◆ GIVEN REQUEST ◆
Please reproduce every line of the items from the line with "You are a computer-use agent. The image size is (607, 528)." through the end of the items, shifting each coordinate in the answers by adding -13 to it.

Collected data:
☆ ☆ ☆

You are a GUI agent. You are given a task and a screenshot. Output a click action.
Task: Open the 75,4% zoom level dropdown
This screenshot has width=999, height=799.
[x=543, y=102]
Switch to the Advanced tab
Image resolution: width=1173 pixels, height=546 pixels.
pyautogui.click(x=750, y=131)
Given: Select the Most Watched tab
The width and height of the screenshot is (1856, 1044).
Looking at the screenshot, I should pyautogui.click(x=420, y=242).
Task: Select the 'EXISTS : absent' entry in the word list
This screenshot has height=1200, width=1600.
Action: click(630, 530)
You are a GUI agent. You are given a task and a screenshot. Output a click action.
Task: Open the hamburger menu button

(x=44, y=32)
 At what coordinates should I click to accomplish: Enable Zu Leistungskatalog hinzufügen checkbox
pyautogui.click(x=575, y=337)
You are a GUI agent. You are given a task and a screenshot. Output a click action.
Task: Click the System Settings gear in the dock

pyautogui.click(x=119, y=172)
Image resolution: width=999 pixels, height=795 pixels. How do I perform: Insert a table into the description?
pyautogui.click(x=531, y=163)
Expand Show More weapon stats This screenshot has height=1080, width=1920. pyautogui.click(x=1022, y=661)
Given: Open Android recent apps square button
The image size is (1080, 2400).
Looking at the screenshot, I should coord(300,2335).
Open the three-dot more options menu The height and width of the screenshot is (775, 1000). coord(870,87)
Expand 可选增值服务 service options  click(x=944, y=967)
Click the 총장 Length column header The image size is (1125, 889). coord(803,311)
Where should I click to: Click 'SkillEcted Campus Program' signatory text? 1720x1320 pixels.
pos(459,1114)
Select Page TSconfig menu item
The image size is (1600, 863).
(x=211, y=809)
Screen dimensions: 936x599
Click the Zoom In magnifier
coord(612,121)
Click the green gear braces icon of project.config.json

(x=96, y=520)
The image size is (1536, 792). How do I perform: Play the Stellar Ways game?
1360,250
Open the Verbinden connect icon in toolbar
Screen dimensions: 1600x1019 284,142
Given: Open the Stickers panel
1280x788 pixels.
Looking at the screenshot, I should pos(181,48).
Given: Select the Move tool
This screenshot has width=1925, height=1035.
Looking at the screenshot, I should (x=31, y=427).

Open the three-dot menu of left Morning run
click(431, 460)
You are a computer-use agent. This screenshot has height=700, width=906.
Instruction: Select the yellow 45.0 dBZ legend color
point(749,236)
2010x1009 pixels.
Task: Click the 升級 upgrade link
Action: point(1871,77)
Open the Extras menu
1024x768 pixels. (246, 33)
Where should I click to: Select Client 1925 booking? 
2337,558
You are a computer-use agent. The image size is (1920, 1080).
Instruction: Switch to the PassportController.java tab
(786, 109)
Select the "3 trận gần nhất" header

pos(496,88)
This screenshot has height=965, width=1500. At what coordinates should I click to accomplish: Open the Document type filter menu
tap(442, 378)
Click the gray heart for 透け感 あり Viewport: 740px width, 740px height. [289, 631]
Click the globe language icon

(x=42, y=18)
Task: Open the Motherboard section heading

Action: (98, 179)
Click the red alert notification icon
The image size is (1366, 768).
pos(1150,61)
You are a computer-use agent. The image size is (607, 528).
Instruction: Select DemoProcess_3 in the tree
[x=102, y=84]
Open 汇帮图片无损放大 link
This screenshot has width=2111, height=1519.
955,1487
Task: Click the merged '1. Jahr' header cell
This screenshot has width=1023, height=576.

☆ ☆ ☆

◆ ANSWER TO THE PROBLEM ◆
You are a computer-use agent. The image size is (607, 528).
Instruction: Select DemoProcess_3 in the tree
[x=89, y=71]
Open 汇帮图片无损放大 link
This screenshot has width=2111, height=1519.
942,1474
Task: Click the merged '1. Jahr' header cell
This screenshot has width=1023, height=576.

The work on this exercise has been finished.